**Instructions for the task**.
What lines below include the word "will"? Copy each one.

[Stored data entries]

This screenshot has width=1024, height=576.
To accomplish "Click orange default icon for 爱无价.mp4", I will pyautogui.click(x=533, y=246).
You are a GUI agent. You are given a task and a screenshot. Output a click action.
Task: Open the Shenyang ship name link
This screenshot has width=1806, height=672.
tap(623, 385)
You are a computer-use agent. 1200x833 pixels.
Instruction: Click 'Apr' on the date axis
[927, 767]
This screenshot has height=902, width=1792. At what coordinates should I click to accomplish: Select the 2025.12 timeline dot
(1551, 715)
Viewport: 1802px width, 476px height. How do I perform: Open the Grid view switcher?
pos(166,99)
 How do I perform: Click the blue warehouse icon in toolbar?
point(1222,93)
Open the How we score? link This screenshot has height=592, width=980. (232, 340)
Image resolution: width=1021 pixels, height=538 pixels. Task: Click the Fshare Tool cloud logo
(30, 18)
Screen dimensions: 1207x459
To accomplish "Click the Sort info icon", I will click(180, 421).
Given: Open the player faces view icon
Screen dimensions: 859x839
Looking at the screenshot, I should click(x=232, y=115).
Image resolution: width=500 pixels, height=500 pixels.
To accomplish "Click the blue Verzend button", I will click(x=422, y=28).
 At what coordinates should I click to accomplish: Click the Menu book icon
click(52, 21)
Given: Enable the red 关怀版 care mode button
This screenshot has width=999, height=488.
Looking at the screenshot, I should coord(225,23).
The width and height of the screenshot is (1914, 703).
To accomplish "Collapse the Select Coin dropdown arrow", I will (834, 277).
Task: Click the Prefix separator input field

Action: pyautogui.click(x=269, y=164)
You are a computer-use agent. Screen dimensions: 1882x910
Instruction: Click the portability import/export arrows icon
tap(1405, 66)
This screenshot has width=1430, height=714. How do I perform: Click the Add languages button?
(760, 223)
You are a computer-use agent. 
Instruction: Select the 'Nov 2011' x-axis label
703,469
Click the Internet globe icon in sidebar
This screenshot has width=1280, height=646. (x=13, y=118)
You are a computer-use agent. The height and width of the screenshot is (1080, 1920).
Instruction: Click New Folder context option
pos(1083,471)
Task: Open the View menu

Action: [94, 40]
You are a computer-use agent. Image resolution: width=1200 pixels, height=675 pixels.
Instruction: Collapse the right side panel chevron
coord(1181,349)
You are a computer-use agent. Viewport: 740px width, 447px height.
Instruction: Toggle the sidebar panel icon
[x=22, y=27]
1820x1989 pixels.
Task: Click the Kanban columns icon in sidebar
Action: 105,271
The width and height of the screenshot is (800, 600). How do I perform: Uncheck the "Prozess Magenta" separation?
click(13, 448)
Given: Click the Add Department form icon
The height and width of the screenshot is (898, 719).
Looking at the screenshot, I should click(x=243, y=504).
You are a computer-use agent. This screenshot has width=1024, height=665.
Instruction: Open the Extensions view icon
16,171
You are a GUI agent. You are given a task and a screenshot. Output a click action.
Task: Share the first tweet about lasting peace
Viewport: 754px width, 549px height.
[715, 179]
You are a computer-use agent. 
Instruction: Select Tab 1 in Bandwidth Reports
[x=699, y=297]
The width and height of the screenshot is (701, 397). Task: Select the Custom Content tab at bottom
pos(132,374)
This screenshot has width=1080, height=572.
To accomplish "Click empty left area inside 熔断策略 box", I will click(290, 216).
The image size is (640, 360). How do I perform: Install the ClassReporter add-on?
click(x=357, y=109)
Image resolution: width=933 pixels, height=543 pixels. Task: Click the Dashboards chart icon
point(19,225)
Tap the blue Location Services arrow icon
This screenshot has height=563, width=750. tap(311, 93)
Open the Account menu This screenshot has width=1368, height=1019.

**Answer for this exercise**.
To accomplish "Click orange default icon for 爱无价.mp4", I will pyautogui.click(x=533, y=246).
To accomplish "Click the Sort info icon", I will click(180, 421).
To accomplish "Click the blue Verzend button", I will click(x=422, y=28).
To accomplish "Collapse the Select Coin dropdown arrow", I will (834, 277).
To accomplish "Click empty left area inside 熔断策略 box", I will click(290, 216).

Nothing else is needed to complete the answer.